PROVIDED PASSAGE:
I have avoided Hair like the plague because, you know, dirty hippies dissing America and being unpatriotic.
I think that Hair is an excellent movie to watch, especially now, as it has certainly aged well and shows both the extremes of liberals and conservatives as well as the polarization of the two.
Each “side” is amazingly self-indulgent, half-cocked, and completely shameless and confident in their righteousness. I am always scared of righteousness because righteousness is almost always self-righteousness, which is always judgemental and destructive. The self-righteous are not courteous enough to be self-destructive but generally are outwardly destructive — willing to let their self-loathing be reinterpreted into hate, violence, and chaos.
Self-righteous defined:
1 Piously sure of one’s own righteousness; moralistic.
2 Exhibiting pious self-assurance: self-righteous remarks.

STORED DATA:
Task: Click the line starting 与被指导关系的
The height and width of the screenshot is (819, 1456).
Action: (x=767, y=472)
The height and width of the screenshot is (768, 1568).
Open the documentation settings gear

TASK SET:
(A) Translate this sentence from the post about Hair into Spanish: "I am always scared of righteousness because righteousness is almost always self-righteousness, which is always judgemental and destructive."
(B) In the post about Hair, what does the movie show besides the extremes of liberals and conservatives?
(C) Transcribe the stretch of the post about Hair from "I have avoided" through "own righteousness; moralistic.".

SOLUTION LIST:
(A) Siempre me asusta la rectitud, porque la rectitud casi siempre es superioridad moral, la cual siempre es crítica y destructiva.

(B) It shows the polarization of the two.

(C)
I have avoided Hair like the plague because, you know, dirty hippies dissing America and being unpatriotic.
I think that Hair is an excellent movie to watch, especially now, as it has certainly aged well and shows both the extremes of liberals and conservatives as well as the polarization of the two.
Each “side” is amazingly self-indulgent, half-cocked, and completely shameless and confident in their righteousness. I am always scared of righteousness because righteousness is almost always self-righteousness, which is always judgemental and destructive. The self-righteous are not courteous enough to be self-destructive but generally are outwardly destructive — willing to let their self-loathing be reinterpreted into hate, violence, and chaos.
Self-righteous defined:
1 Piously sure of one’s own righteousness; moralistic.